Source data
########

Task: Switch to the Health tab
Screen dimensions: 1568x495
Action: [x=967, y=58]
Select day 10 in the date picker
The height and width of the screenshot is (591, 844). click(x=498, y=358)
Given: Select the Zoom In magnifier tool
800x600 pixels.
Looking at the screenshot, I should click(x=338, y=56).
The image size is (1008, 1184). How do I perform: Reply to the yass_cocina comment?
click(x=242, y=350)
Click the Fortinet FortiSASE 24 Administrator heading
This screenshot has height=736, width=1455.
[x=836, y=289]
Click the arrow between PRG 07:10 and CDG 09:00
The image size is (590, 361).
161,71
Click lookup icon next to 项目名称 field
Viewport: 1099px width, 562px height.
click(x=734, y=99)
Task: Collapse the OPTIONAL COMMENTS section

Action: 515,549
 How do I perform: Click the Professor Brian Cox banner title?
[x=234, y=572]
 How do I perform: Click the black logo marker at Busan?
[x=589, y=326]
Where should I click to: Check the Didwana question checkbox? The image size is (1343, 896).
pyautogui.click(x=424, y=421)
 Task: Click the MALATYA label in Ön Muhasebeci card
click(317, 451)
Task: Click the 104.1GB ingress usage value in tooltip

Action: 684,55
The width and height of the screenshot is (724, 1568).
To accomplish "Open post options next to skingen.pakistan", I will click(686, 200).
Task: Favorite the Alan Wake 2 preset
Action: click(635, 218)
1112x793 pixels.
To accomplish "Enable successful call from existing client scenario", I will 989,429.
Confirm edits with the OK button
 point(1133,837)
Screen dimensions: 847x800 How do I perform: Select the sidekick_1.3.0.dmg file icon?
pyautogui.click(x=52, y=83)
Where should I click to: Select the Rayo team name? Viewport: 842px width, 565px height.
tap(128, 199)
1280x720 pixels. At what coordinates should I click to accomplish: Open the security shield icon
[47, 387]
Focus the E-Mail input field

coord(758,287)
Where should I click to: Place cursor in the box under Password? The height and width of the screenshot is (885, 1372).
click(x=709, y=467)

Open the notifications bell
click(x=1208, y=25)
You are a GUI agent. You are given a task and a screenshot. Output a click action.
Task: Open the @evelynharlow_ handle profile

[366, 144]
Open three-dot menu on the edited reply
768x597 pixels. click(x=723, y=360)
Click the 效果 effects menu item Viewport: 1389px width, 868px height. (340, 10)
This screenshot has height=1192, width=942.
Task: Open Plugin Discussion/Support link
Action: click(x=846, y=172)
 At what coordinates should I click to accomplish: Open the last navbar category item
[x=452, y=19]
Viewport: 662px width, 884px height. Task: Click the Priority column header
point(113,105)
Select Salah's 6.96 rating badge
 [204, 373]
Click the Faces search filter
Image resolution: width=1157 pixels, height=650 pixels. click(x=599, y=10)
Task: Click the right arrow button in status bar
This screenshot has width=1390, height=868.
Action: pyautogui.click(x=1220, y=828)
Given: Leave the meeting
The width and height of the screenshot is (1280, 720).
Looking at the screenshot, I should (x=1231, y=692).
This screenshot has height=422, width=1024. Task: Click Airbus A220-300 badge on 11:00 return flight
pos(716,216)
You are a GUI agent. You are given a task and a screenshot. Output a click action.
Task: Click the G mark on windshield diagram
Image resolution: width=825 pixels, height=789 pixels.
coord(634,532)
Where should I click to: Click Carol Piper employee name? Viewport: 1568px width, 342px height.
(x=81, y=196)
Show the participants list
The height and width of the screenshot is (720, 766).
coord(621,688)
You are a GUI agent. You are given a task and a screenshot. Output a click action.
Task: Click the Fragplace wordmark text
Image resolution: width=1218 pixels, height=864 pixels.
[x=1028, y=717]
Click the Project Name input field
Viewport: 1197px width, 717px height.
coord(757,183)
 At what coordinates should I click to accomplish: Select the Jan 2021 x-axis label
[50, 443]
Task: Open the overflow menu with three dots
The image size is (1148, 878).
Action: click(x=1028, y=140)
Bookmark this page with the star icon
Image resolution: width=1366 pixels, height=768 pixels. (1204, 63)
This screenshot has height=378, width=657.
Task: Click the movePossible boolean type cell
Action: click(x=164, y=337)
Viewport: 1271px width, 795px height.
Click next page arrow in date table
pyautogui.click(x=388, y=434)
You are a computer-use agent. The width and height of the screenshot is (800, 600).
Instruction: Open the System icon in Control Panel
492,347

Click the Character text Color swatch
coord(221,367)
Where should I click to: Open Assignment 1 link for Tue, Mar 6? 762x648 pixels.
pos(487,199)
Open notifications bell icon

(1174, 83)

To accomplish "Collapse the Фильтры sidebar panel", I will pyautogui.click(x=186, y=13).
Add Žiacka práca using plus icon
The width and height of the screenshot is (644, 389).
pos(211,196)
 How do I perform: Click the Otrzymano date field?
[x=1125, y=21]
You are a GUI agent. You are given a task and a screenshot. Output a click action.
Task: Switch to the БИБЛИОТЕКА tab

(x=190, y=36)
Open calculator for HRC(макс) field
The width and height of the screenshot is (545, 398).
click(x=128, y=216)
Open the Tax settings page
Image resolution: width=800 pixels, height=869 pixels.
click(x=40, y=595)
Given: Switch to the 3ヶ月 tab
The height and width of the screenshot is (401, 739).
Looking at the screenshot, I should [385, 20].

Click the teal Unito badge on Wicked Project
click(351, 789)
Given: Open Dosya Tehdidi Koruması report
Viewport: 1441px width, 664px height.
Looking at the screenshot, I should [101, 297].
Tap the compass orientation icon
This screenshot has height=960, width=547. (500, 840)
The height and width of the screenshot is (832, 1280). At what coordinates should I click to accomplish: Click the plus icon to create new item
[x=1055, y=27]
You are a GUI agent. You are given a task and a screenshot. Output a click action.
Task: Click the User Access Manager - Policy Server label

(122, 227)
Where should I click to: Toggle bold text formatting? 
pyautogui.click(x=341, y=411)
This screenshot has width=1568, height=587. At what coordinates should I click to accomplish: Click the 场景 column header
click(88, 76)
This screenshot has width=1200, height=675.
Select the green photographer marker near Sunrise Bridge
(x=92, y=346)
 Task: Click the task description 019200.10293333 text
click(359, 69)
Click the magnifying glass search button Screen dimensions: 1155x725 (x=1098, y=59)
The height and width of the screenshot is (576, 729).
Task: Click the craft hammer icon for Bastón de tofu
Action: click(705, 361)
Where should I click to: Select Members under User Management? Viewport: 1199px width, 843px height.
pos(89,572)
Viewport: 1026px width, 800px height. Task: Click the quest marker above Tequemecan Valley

########

→ **TRY IT**
Transcribe each entry verbatim, leaving none out.

→ **TASK OUTPUT**
Task: Switch to the Health tab
Screen dimensions: 1568x495
Action: [x=967, y=58]
Select day 10 in the date picker
The height and width of the screenshot is (591, 844). click(x=498, y=358)
Given: Select the Zoom In magnifier tool
800x600 pixels.
Looking at the screenshot, I should click(x=338, y=56).
The image size is (1008, 1184). How do I perform: Reply to the yass_cocina comment?
click(x=242, y=350)
Click the Fortinet FortiSASE 24 Administrator heading
This screenshot has height=736, width=1455.
[x=836, y=289]
Click the arrow between PRG 07:10 and CDG 09:00
The image size is (590, 361).
161,71
Click lookup icon next to 项目名称 field
Viewport: 1099px width, 562px height.
click(x=734, y=99)
Task: Collapse the OPTIONAL COMMENTS section

Action: 515,549
 How do I perform: Click the Professor Brian Cox banner title?
[x=234, y=572]
 How do I perform: Click the black logo marker at Busan?
[x=589, y=326]
Where should I click to: Check the Didwana question checkbox? The image size is (1343, 896).
pyautogui.click(x=424, y=421)
 Task: Click the MALATYA label in Ön Muhasebeci card
click(317, 451)
Task: Click the 104.1GB ingress usage value in tooltip

Action: 684,55
The width and height of the screenshot is (724, 1568).
To accomplish "Open post options next to skingen.pakistan", I will click(686, 200).
Task: Favorite the Alan Wake 2 preset
Action: click(635, 218)
1112x793 pixels.
To accomplish "Enable successful call from existing client scenario", I will 989,429.
Confirm edits with the OK button
 point(1133,837)
Screen dimensions: 847x800 How do I perform: Select the sidekick_1.3.0.dmg file icon?
pyautogui.click(x=52, y=83)
Where should I click to: Select the Rayo team name? Viewport: 842px width, 565px height.
tap(128, 199)
1280x720 pixels. At what coordinates should I click to accomplish: Open the security shield icon
[47, 387]
Focus the E-Mail input field

coord(758,287)
Where should I click to: Place cursor in the box under Password? The height and width of the screenshot is (885, 1372).
click(x=709, y=467)

Open the notifications bell
click(x=1208, y=25)
You are a GUI agent. You are given a task and a screenshot. Output a click action.
Task: Open the @evelynharlow_ handle profile

[366, 144]
Open three-dot menu on the edited reply
768x597 pixels. click(x=723, y=360)
Click the 效果 effects menu item Viewport: 1389px width, 868px height. (340, 10)
This screenshot has height=1192, width=942.
Task: Open Plugin Discussion/Support link
Action: click(x=846, y=172)
 At what coordinates should I click to accomplish: Open the last navbar category item
[x=452, y=19]
Viewport: 662px width, 884px height. Task: Click the Priority column header
point(113,105)
Select Salah's 6.96 rating badge
 [204, 373]
Click the Faces search filter
Image resolution: width=1157 pixels, height=650 pixels. click(x=599, y=10)
Task: Click the right arrow button in status bar
This screenshot has width=1390, height=868.
Action: pyautogui.click(x=1220, y=828)
Given: Leave the meeting
The width and height of the screenshot is (1280, 720).
Looking at the screenshot, I should (x=1231, y=692).
This screenshot has height=422, width=1024. Task: Click Airbus A220-300 badge on 11:00 return flight
pos(716,216)
You are a GUI agent. You are given a task and a screenshot. Output a click action.
Task: Click the G mark on windshield diagram
Image resolution: width=825 pixels, height=789 pixels.
coord(634,532)
Where should I click to: Click Carol Piper employee name? Viewport: 1568px width, 342px height.
(x=81, y=196)
Show the participants list
The height and width of the screenshot is (720, 766).
coord(621,688)
You are a GUI agent. You are given a task and a screenshot. Output a click action.
Task: Click the Fragplace wordmark text
Image resolution: width=1218 pixels, height=864 pixels.
[x=1028, y=717]
Click the Project Name input field
Viewport: 1197px width, 717px height.
coord(757,183)
 At what coordinates should I click to accomplish: Select the Jan 2021 x-axis label
[50, 443]
Task: Open the overflow menu with three dots
The image size is (1148, 878).
Action: click(x=1028, y=140)
Bookmark this page with the star icon
Image resolution: width=1366 pixels, height=768 pixels. (1204, 63)
This screenshot has height=378, width=657.
Task: Click the movePossible boolean type cell
Action: click(x=164, y=337)
Viewport: 1271px width, 795px height.
Click next page arrow in date table
pyautogui.click(x=388, y=434)
You are a computer-use agent. The width and height of the screenshot is (800, 600).
Instruction: Open the System icon in Control Panel
492,347

Click the Character text Color swatch
coord(221,367)
Where should I click to: Open Assignment 1 link for Tue, Mar 6? 762x648 pixels.
pos(487,199)
Open notifications bell icon

(1174, 83)

To accomplish "Collapse the Фильтры sidebar panel", I will pyautogui.click(x=186, y=13).
Add Žiacka práca using plus icon
The width and height of the screenshot is (644, 389).
pos(211,196)
 How do I perform: Click the Otrzymano date field?
[x=1125, y=21]
You are a GUI agent. You are given a task and a screenshot. Output a click action.
Task: Switch to the БИБЛИОТЕКА tab

(x=190, y=36)
Open calculator for HRC(макс) field
The width and height of the screenshot is (545, 398).
click(x=128, y=216)
Open the Tax settings page
Image resolution: width=800 pixels, height=869 pixels.
click(x=40, y=595)
Given: Switch to the 3ヶ月 tab
The height and width of the screenshot is (401, 739).
Looking at the screenshot, I should [385, 20].

Click the teal Unito badge on Wicked Project
click(351, 789)
Given: Open Dosya Tehdidi Koruması report
Viewport: 1441px width, 664px height.
Looking at the screenshot, I should [101, 297].
Tap the compass orientation icon
This screenshot has height=960, width=547. (500, 840)
The height and width of the screenshot is (832, 1280). At what coordinates should I click to accomplish: Click the plus icon to create new item
[x=1055, y=27]
You are a GUI agent. You are given a task and a screenshot. Output a click action.
Task: Click the User Access Manager - Policy Server label

(122, 227)
Where should I click to: Toggle bold text formatting? 
pyautogui.click(x=341, y=411)
This screenshot has width=1568, height=587. At what coordinates should I click to accomplish: Click the 场景 column header
click(88, 76)
This screenshot has width=1200, height=675.
Select the green photographer marker near Sunrise Bridge
(x=92, y=346)
 Task: Click the task description 019200.10293333 text
click(359, 69)
Click the magnifying glass search button Screen dimensions: 1155x725 (x=1098, y=59)
The height and width of the screenshot is (576, 729).
Task: Click the craft hammer icon for Bastón de tofu
Action: click(705, 361)
Where should I click to: Select Members under User Management? Viewport: 1199px width, 843px height.
pos(89,572)
Viewport: 1026px width, 800px height. Task: Click the quest marker above Tequemecan Valley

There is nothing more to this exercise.